• _Work to complete_:
(1) Please answer these questions on the neurofibromin passage, and mark your answers (a), (b), (c) to match:
(a) On which human chromosome band is the NF1 gene located?
(b) How often does neurofibromatosis type 1 occur?
(c) What are the two main functional domains of neurofibromin?
(2) Resume the neurofibromin passage right after its final sentence and carry it on in the same style.

• _Passage for review_:
In addition to overactivation of GEFs, inactivation of GAPs is another mechanism for overactivation of GTP-bound proteins. The lack of neurofibromin (encoded by NF1 on human chromosome 17q11.2), a Ras-GAP protein, is the main molecular event in neurofibromatosis type 1 (NF-1), an autosomal-dominant human genetic disease occurring in approximately 1 in 2,500 to 3,500 births (22, 27, 42). One of the main tumor-causing effects of inactivating mutations in the tumor suppressor NF1 gene is postulated to be the subsequent activation of Ras (3, 29, 53, 57, 69). With two main functional domains, SEC14 and Ras-GAP, neurofibromin is best known for its Ras-GAP function. Although the yeast SEC14p is shown to be involved in regulating intracellular proteins and lipid trafficking, the function of its homologous domain in neurofibromin is unknown (49, 62). Although neurofibromas are the most common tumors in NF-1, 10% of patients with plexiform develop malignant peripheral nerve sheath tumors (MPNSTs), which are typically high grade and often fatal (21, 34, 65).

• _Supplied data_:
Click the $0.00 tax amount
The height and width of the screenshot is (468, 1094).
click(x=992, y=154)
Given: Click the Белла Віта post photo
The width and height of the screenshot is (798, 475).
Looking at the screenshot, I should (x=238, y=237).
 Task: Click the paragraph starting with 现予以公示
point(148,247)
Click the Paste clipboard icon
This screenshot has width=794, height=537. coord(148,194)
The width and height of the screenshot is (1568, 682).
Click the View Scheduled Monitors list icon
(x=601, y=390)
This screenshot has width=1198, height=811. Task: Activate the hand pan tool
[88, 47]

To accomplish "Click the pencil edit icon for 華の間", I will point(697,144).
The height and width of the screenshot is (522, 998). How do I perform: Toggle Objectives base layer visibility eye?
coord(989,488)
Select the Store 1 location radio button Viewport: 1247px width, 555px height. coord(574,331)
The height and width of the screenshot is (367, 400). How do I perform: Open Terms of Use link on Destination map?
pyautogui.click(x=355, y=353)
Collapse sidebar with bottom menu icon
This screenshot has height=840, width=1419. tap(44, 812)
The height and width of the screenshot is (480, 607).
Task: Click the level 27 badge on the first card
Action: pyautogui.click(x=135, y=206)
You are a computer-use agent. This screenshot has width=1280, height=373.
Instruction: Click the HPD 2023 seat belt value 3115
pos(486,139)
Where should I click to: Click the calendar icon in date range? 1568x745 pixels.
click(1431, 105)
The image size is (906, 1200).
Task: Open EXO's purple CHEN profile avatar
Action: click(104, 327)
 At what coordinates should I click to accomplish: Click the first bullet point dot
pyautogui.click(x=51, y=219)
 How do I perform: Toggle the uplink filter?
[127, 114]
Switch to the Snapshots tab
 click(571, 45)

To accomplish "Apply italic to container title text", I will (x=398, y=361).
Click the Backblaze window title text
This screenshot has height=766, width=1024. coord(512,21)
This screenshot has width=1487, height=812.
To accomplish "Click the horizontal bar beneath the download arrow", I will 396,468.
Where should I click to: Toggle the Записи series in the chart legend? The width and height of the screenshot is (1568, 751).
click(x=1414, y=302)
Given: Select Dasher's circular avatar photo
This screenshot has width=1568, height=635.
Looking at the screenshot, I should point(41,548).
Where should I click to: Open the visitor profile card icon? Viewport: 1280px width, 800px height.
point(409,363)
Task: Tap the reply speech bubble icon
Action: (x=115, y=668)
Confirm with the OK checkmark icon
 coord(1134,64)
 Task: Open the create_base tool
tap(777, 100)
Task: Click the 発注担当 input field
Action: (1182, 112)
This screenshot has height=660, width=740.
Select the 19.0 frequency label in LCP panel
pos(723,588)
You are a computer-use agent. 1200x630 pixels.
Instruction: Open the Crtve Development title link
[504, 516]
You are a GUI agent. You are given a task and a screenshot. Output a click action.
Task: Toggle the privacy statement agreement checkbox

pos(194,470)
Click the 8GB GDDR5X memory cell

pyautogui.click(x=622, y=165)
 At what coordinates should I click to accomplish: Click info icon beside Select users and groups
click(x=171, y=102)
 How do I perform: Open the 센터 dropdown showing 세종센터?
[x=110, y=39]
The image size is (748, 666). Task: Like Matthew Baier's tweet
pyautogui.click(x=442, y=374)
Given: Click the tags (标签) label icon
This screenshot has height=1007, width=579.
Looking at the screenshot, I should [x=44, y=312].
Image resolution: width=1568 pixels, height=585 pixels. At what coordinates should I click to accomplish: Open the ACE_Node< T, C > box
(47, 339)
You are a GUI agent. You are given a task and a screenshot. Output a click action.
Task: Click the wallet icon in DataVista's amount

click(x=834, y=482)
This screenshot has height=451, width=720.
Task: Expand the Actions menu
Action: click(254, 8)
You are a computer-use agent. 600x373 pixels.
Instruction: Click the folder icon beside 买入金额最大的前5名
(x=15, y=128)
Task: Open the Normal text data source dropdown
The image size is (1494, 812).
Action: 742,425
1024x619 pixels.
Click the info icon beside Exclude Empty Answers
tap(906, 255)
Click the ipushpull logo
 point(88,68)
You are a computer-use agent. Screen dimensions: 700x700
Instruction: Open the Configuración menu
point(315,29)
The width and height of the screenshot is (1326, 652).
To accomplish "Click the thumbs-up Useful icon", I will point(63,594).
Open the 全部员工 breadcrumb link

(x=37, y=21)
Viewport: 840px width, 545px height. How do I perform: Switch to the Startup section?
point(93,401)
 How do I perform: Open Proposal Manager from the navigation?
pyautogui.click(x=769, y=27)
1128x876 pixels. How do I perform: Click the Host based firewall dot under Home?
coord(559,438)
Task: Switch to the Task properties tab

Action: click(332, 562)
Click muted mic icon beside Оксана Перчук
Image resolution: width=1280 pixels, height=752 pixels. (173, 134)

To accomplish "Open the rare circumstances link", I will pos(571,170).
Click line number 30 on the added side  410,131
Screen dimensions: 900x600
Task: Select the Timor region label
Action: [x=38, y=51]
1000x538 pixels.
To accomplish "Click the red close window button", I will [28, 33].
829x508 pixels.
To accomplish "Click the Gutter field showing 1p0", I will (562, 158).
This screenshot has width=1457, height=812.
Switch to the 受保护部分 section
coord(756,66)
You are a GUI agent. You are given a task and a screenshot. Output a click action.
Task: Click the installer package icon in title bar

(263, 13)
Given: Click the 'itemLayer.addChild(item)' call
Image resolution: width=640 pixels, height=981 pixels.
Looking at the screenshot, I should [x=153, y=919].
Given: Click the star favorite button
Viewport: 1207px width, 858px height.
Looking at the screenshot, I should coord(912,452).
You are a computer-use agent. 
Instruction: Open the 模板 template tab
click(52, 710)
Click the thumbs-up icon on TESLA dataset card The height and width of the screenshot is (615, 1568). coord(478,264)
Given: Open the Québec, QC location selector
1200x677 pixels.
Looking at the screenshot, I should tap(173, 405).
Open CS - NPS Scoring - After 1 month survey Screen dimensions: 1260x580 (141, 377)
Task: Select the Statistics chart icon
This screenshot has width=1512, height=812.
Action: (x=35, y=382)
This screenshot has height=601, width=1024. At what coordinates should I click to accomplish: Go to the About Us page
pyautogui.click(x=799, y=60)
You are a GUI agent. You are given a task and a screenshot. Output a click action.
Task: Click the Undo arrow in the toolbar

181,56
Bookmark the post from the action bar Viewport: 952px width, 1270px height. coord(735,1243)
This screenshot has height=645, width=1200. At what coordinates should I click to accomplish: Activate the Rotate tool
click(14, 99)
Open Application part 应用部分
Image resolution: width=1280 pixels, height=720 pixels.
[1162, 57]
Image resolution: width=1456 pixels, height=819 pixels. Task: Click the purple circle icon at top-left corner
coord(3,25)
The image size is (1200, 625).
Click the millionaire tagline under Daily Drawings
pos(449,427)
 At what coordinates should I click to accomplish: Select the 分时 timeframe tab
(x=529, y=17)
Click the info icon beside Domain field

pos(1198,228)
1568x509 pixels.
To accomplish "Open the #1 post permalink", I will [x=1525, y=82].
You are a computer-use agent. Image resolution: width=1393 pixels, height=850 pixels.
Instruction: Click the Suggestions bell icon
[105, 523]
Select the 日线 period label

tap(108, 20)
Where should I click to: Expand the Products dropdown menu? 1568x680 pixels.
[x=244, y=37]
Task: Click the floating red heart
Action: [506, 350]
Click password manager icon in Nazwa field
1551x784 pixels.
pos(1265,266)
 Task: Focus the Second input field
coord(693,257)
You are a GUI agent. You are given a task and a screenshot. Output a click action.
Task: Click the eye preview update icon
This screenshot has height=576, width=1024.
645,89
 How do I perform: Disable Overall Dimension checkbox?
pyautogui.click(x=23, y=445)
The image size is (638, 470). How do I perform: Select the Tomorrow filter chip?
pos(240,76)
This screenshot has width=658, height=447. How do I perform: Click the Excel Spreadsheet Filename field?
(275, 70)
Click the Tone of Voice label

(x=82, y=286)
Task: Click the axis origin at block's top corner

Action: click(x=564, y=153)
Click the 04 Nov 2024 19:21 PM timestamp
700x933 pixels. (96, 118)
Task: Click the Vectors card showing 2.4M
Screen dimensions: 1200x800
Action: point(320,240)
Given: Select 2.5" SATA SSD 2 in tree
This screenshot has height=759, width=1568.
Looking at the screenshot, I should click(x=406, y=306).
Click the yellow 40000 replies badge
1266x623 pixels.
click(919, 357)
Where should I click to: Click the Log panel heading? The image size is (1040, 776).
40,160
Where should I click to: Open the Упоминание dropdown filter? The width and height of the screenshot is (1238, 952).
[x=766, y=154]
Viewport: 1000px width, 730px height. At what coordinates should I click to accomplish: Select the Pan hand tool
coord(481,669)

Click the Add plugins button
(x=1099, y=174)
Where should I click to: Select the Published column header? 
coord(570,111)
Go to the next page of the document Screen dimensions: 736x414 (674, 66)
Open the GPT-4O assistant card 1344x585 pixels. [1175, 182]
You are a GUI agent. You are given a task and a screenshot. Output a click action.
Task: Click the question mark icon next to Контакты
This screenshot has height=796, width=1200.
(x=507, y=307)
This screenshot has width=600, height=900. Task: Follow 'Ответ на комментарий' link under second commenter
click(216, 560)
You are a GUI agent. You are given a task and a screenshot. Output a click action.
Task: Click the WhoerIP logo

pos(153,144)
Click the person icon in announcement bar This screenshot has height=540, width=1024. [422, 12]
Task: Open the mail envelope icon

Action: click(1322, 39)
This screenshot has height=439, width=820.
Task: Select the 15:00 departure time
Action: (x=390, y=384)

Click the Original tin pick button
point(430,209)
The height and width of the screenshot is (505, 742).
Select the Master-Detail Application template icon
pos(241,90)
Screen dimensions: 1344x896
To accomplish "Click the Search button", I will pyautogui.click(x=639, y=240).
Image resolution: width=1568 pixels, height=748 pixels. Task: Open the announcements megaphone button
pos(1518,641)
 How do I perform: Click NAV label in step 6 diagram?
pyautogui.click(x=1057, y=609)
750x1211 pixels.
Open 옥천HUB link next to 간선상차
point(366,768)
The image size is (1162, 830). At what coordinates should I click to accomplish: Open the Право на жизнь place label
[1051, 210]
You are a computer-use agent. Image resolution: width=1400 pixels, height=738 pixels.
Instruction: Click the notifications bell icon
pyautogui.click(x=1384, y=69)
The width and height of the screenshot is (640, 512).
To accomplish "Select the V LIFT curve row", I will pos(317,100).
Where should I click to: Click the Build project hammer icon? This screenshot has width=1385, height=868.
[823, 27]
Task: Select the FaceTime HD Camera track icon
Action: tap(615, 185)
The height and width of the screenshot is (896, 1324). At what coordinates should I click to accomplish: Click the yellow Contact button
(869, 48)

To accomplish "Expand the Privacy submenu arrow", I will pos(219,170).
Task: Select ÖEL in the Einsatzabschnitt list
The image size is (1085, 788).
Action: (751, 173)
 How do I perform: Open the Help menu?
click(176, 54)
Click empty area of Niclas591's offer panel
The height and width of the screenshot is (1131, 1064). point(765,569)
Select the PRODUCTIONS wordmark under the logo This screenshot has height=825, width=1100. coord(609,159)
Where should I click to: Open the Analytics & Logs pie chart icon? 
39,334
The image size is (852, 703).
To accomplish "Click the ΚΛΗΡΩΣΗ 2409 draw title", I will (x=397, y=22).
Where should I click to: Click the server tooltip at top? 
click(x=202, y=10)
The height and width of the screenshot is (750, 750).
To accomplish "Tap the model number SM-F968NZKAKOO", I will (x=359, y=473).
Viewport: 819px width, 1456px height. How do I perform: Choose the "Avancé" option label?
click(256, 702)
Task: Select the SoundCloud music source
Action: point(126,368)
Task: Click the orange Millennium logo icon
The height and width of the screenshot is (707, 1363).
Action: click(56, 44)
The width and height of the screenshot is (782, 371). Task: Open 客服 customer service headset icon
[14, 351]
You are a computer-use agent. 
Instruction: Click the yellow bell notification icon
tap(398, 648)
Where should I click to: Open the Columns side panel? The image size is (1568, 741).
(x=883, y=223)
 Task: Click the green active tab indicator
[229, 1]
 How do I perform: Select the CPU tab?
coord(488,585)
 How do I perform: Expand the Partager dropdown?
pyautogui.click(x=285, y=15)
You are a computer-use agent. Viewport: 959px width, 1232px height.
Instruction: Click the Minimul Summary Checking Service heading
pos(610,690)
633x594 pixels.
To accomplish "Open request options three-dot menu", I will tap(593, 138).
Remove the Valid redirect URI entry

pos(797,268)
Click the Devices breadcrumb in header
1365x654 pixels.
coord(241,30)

• _Task-by-task outputs_:
(1)
(a) 17q11.2
(b) In approximately 1 in 2,500 to 3,500 births
(c) SEC14 and Ras-GAP

(2)
The molecular events involved in the malignant transformation of benign neurofibromas to MPNST are poorly defined. Usually arising in the third through sixth decades of life, these tumors are composed of tightly packed hyperchromatic spindle-shaped cells with frequent mitotic figures. Inactivation of both copies of the NF1 gene has been demonstrated in benign human neurofibromas and shown to cause tumors in murine models (56). Loss of heterozygosity of NF1 and p53 has frequently been observed in human MPNST (35, 47, 54). Recombinant mouse strains (NP mice), which harbor inactivated Nf1 and p53 alleles (cis-Nf1+/−:p53+/−), demonstrate the cumulative effects of loss of both Nf1 and p53 genes in the etiology of MPNST (14, 68).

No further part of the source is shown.